7.2 Limitation on Transactions.
--------------------------
(a) Except for any transactions entered into prior to the date
hereof, until 120 days after the date of effectiveness of the registration
statement contemplated by the Registration Rights Agreement, without the prior
written consent of the Investors (which consent may be withheld in the
Investors' discretion), the Company shall not (i) issue or sell or agree to
issue or sell any securities in a non-public transaction; or (ii) issue or sell,
or agree to issue or sell, any securities for cash in a non-public Variable Rate
Transaction.
(b) During the period after effectiveness of the registration
statement contemplated by the Registration Rights Agreement and until the
expiration of the MFN Period, without the prior written consent of the Investors
(which consent may be withheld in the Investors' discretion), the Company shall
not (i) issue or sell or agree to issue or sell any securities in a non-public
transaction; or (ii) issue or sell, or agree to issue or sell, any securities
for cash in a non-public Variable Rate Transactions.

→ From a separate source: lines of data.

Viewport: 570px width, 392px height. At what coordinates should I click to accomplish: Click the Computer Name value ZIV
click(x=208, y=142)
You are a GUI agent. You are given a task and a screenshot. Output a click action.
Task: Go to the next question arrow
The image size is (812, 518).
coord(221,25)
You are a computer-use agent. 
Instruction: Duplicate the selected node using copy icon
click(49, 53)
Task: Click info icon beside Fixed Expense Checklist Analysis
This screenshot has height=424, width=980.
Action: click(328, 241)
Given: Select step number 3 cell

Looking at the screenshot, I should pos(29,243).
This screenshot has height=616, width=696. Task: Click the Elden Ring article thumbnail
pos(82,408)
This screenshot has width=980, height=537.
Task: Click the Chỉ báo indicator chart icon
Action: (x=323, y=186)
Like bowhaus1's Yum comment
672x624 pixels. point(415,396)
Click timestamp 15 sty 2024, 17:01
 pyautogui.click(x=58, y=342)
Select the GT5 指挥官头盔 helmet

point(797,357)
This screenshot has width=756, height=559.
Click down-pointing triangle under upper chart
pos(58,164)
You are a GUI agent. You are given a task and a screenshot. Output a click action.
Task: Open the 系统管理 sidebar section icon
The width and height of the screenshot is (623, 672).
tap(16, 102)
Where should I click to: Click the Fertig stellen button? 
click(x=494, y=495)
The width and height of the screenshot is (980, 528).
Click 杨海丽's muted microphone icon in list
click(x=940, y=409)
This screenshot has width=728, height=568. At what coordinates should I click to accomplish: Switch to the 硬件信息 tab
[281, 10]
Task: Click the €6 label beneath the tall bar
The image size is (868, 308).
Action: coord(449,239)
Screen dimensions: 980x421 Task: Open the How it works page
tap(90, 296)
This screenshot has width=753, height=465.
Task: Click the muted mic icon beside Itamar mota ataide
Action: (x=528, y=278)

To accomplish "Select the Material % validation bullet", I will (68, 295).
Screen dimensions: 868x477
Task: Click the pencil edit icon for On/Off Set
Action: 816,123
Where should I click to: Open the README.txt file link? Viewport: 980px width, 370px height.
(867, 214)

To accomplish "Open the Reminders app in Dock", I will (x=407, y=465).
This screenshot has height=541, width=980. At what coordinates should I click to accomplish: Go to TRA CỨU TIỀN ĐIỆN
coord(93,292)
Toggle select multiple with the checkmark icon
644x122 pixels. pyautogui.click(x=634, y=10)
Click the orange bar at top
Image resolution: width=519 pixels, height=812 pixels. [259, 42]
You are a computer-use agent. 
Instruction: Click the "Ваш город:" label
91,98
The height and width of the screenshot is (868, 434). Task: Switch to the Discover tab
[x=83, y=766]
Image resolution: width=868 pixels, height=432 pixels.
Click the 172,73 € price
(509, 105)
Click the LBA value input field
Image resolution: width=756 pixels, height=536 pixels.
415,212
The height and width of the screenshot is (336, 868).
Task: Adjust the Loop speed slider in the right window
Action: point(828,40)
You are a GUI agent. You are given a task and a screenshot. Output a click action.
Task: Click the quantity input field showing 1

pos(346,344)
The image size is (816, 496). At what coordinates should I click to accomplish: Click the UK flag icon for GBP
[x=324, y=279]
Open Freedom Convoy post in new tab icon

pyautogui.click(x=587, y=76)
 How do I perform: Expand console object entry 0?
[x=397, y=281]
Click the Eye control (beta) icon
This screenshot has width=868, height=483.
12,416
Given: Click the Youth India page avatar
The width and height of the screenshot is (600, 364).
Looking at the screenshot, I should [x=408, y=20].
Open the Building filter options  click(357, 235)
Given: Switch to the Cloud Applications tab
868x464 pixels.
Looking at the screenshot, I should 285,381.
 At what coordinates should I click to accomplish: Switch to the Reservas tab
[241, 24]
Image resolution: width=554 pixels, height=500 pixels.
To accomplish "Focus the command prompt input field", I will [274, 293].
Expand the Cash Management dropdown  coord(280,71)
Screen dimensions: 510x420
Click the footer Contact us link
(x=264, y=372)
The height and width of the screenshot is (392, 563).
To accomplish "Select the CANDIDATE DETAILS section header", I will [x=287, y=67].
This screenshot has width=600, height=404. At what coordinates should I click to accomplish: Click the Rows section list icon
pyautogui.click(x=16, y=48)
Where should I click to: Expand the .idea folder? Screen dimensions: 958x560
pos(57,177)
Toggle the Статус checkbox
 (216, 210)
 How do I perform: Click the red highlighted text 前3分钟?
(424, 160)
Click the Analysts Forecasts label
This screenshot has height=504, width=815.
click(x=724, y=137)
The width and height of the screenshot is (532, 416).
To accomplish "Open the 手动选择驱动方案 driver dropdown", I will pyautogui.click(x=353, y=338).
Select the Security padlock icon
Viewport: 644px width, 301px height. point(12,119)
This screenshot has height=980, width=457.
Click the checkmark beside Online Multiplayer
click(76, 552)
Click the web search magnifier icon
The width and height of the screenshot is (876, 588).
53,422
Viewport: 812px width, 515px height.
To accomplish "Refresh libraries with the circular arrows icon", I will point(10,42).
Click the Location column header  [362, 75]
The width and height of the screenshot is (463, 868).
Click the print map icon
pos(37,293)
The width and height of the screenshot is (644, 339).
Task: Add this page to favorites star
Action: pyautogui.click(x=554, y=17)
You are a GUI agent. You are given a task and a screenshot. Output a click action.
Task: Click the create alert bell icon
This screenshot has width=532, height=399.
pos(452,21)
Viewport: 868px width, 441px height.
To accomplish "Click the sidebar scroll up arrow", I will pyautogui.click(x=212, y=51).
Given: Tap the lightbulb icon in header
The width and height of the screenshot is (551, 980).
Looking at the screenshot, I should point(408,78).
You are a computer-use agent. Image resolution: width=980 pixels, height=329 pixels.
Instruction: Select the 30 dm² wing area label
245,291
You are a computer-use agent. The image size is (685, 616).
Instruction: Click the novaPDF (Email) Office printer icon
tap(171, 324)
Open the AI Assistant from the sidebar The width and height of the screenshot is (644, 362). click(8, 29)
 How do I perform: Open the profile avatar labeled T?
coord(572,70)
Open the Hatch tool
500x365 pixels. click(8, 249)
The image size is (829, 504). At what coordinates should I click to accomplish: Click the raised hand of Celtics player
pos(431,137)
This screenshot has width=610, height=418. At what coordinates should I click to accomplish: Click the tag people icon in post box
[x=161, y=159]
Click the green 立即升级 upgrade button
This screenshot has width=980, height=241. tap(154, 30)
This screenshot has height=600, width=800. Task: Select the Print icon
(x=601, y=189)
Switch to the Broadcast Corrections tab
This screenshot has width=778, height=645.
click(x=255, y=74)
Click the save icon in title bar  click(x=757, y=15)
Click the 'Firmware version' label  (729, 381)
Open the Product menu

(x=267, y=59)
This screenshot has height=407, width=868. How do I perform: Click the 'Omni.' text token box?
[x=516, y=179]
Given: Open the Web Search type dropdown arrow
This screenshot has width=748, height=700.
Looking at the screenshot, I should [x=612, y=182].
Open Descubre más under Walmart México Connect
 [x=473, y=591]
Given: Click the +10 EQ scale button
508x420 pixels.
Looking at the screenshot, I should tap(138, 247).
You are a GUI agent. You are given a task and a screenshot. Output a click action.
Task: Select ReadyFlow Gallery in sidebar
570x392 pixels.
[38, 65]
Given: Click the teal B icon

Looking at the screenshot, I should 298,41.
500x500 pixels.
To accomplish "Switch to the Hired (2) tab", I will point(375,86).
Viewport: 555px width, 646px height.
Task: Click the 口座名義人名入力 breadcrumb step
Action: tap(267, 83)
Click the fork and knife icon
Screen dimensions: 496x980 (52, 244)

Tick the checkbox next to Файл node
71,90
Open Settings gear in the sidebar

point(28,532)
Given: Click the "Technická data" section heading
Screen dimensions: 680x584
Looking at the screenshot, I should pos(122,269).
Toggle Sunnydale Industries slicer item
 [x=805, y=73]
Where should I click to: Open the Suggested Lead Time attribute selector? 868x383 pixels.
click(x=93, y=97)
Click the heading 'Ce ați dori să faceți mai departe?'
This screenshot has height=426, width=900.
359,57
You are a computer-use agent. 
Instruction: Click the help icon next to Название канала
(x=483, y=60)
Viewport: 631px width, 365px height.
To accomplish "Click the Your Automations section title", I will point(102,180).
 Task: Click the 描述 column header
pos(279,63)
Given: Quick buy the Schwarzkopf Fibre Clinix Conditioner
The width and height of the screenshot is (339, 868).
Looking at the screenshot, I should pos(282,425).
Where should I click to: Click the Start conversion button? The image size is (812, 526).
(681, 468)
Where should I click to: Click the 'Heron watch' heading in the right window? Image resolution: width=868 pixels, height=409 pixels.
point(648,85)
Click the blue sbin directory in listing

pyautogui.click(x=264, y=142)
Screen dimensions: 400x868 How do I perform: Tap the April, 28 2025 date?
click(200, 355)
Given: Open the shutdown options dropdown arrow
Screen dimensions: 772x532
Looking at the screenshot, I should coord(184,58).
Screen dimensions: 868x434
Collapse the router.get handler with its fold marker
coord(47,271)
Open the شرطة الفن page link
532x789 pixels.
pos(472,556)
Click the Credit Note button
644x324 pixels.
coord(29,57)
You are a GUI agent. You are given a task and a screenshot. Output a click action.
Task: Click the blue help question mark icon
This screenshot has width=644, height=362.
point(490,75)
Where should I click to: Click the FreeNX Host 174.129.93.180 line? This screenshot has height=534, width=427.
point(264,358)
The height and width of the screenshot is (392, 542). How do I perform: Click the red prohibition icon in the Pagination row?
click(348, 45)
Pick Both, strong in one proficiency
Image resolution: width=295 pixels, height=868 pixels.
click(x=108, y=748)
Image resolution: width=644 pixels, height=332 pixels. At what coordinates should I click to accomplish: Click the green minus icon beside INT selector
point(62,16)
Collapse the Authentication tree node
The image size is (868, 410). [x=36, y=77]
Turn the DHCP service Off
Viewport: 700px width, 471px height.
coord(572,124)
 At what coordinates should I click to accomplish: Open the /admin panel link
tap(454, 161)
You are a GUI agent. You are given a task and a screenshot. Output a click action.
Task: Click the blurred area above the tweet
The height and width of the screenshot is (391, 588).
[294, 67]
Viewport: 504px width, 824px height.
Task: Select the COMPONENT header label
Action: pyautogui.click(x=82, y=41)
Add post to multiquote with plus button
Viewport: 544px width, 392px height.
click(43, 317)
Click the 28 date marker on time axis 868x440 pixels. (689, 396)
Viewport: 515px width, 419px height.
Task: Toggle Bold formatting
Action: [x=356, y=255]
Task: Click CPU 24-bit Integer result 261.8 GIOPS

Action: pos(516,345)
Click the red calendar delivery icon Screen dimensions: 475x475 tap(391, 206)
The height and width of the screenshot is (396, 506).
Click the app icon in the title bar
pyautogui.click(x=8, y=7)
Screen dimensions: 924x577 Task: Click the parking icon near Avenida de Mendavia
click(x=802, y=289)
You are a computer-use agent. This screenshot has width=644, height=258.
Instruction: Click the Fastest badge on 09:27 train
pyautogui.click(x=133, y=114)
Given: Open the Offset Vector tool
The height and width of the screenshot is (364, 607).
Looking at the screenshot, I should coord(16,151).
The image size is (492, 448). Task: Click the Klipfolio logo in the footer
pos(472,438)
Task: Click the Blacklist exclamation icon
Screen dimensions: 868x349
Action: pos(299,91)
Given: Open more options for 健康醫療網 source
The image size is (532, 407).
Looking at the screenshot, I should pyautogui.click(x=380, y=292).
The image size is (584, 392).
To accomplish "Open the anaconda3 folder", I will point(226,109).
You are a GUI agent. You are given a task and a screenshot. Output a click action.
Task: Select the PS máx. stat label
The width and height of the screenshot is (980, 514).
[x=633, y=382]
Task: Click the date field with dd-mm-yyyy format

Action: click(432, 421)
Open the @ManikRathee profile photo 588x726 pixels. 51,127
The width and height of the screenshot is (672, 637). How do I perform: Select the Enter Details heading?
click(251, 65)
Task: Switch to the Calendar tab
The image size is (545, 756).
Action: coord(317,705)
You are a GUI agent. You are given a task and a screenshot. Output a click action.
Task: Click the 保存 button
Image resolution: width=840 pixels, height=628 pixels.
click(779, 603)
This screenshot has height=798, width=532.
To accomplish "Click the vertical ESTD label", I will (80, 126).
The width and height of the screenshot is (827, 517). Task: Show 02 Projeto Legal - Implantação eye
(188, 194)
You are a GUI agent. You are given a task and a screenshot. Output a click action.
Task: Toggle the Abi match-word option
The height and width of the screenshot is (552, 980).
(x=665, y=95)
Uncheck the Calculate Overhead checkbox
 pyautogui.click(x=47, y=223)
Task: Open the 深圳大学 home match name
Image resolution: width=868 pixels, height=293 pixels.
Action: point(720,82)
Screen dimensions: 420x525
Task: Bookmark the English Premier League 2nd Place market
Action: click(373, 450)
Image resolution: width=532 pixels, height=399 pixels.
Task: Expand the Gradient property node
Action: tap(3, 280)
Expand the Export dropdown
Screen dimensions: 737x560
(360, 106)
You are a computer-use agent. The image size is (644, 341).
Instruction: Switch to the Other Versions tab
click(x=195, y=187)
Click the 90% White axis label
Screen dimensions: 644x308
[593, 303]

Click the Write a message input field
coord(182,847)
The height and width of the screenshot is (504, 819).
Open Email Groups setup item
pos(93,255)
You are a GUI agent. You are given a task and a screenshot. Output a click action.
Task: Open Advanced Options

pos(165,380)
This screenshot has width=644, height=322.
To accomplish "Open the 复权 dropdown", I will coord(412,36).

(c) The Company shall not issue any securities in any
transaction that would be integrated with the Securities issued pursuant to this
Agreement.
(d) Exclusions. Section 7.2 shall not apply to (i) sales of
----------
shares of Common Stock by the Company upon conversion or exercise of any
convertible securities, options or warrants outstanding prior to the date
hereof; or (ii) any sale of securities under an employee option plan approved by
the Company's shareholders.
7.3 Right of Investors to Participate in Future Transactions. The
--------------------------------------------------------
Company agrees that during the MFN Period the Investors will have a right to
participate in future non-public capital raising transactions as set forth in
this Section 7.3. This shall not limit restrictions set forth in Section 7.2
above. The Company shall give advance written notice to the Investors prior to
any offer or sale of any of its equity securities or any securities convertible
into or exchangeable or exercisable for such securities in a non-public capital
raising transaction. Prior to the closing of any such transaction, the
Investors shall have the right to participate in up to 50% of such new offering
(or in the case of a Variable Rate Transaction, up to 75% of such new offering)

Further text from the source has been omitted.